The status of this instruction could be read from a Special Register. This instruction is very important for memory management, and should be used when performing SMC or DMA for memory coherency. The OS can also lock the main TLB tables and the critical codes so that TLB replacement doesn't thrash the cache.
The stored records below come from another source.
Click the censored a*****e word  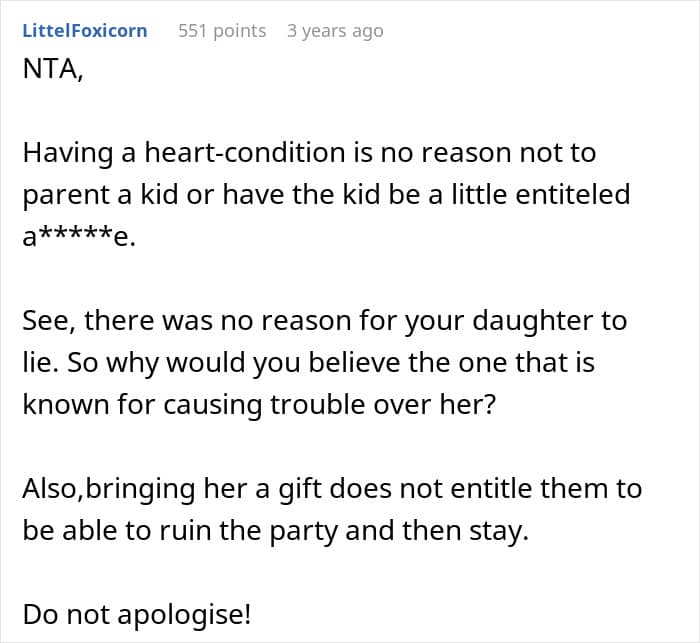pyautogui.click(x=79, y=236)
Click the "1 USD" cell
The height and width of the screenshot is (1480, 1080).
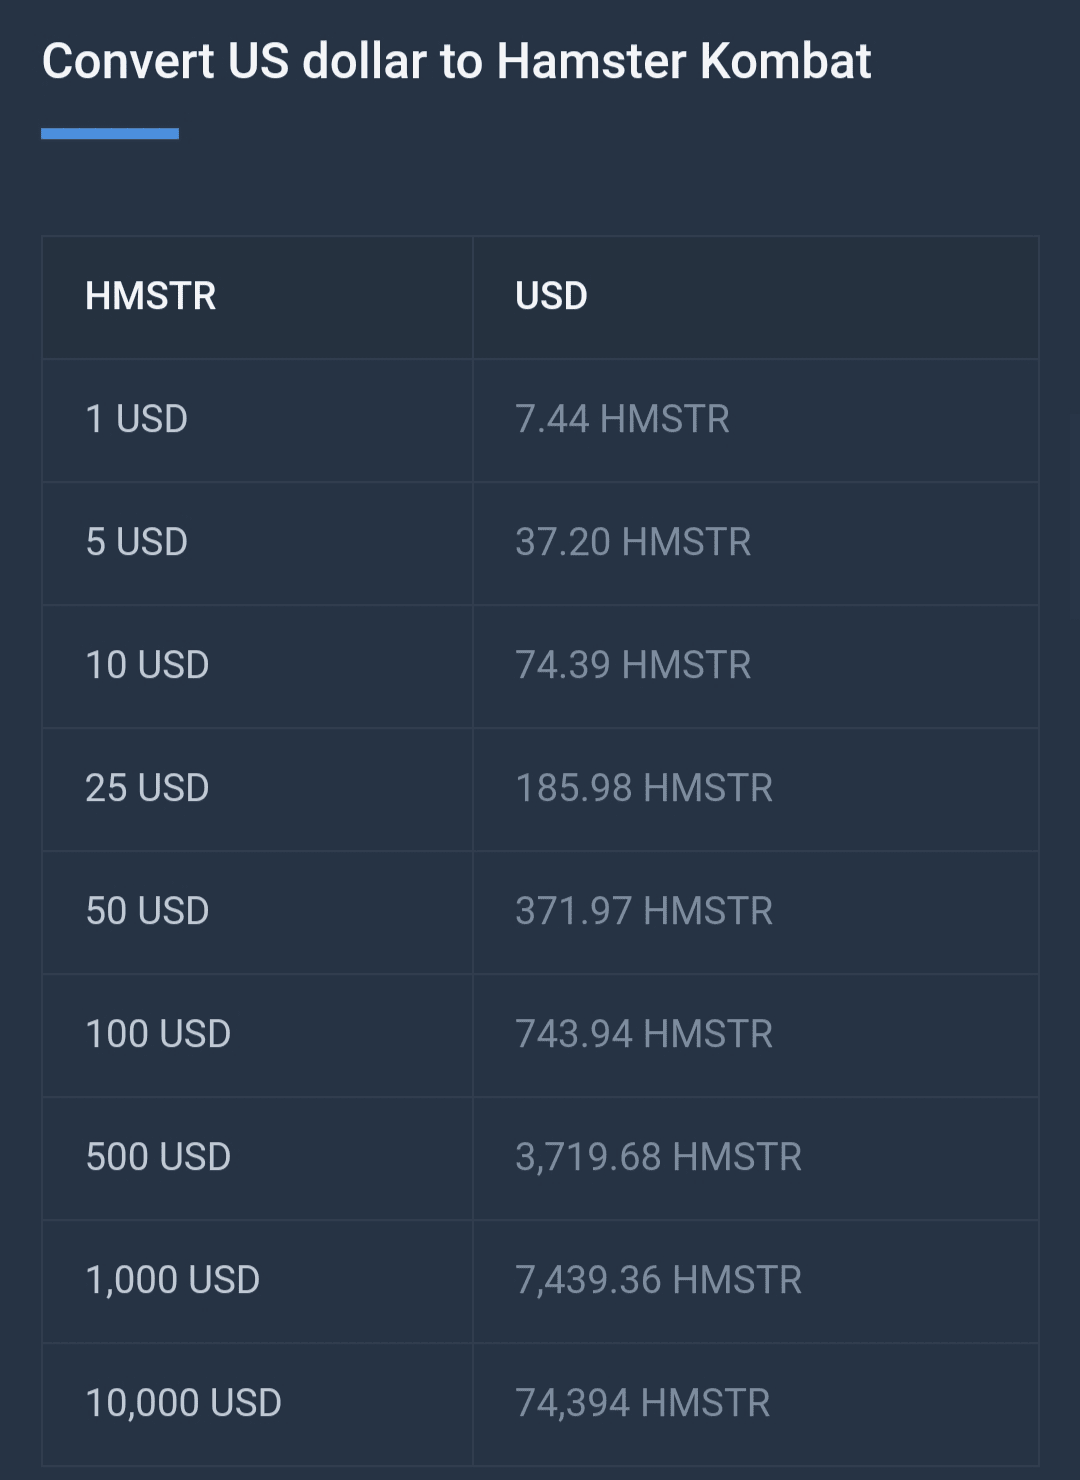(x=137, y=419)
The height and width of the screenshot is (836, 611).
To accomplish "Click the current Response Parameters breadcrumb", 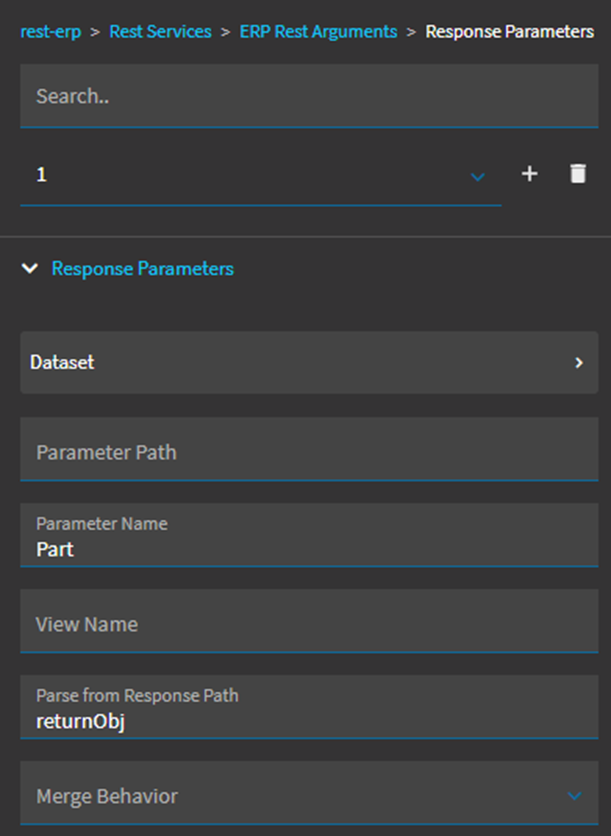I will click(509, 32).
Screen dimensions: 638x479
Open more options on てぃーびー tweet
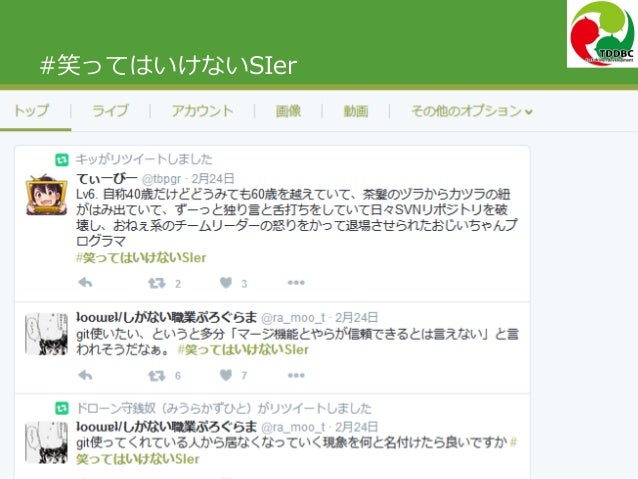tap(296, 282)
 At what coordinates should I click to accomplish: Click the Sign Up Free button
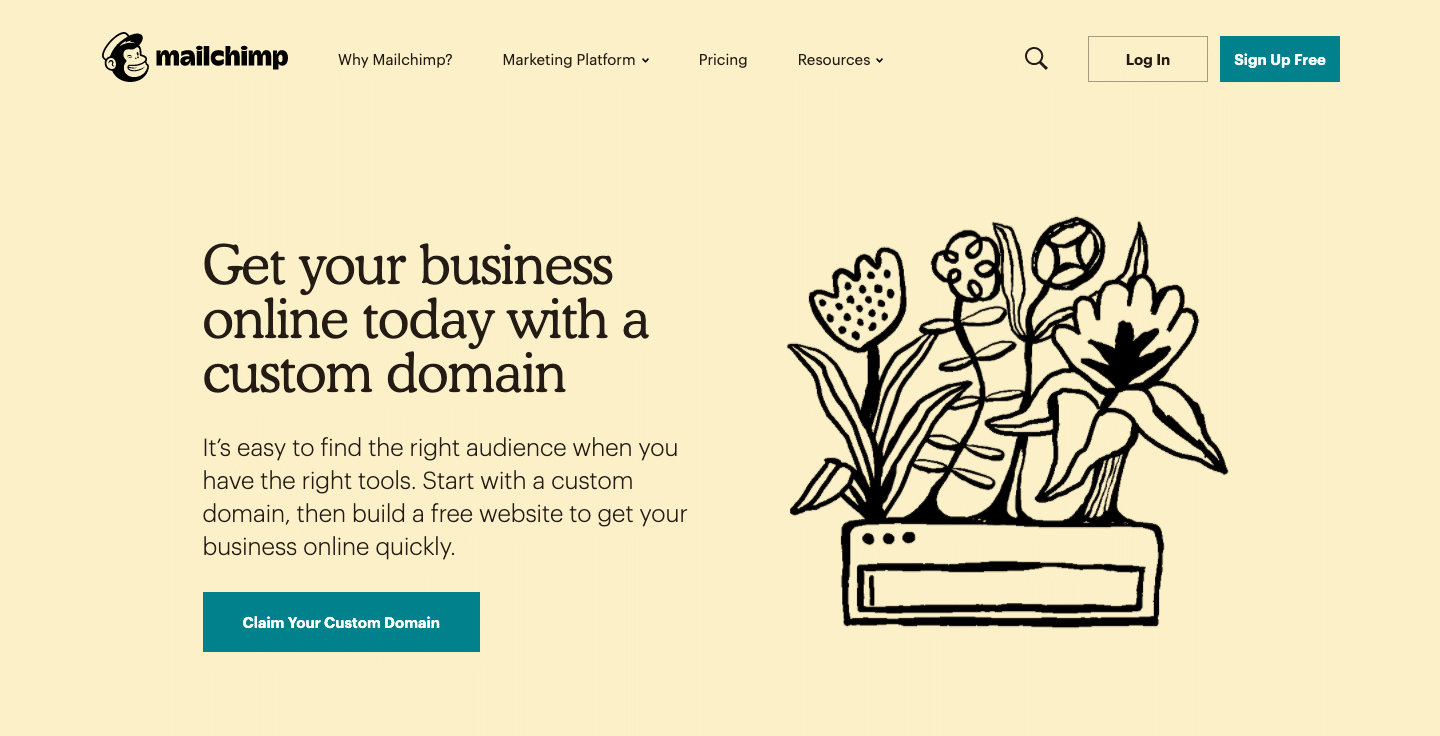point(1279,59)
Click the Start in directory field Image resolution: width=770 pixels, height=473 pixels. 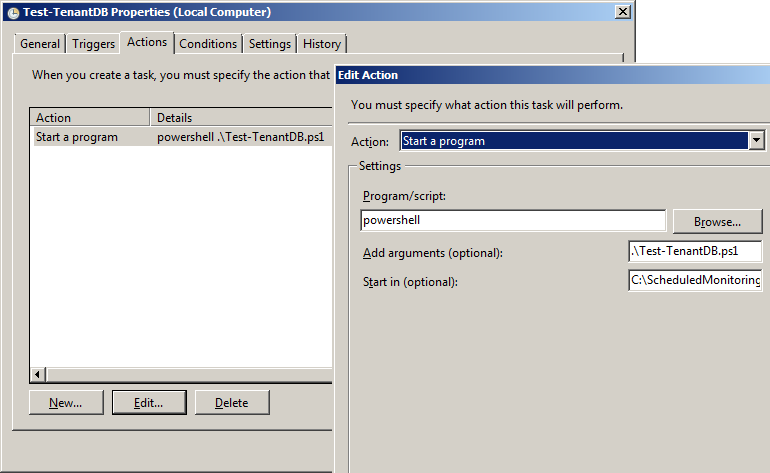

size : | 8 | 8 | 4 | 6 | 6 |
bits : | 0 7 | 8 15 | 16 19 | 20 25 | 26 31 |
function : | OP_CACHEMM | Flags | 0 | Reg 2 | Reg 1 |
Flags | Syntax | Values | Function |
8-9 | .q, .d or .b postfix | Size Flag | |
10 | -f postfix -p postfix | 0 : Flush 1 : Prefetch | Direction flag |
11 | [l] | Lock. The data will be used a lot | |
12 | [c] | De/Compress data on the fly | |
13-15 | [0-7] | Memory level (see table below) |
D | 000 | onchip Data L1 cache |
I | 001 | onchip Instructions L1 cache |
C | 010 | onchip unified Cache |
011 | [unused] | |
U | 100 | offchip Unified cache |
L | 101 | offchip Local memory |
G | 110 | offchip Global memory |
V | 111 | Virtual memory (hard disk) |
Examples :
cachemmfg ra,rb flushes rb bytes starting at address ra from every memory level until global memory. Any cache (L1, L2, local...) containing data that belong to the block is updated in main memory and the corresponding cache spaces are freed (available for future use). this should be executed everytime the programer knows that he won't use a block of data until a certain moment, and the cache level is a hint for performance.
cachemmpu ra,rb copies the data block at address ra and size rb that is present in lower memory levels (virtual, global, local) to the unified offchip memory ("at least", which means that some parts may be present closer to the processor).
Execution Unit : Load/Store Unit (?).
Latency : unknown, context dependent.
Throughput : one instruction at a time. And it's slow.
These instructions typically do not use any Execution Unit.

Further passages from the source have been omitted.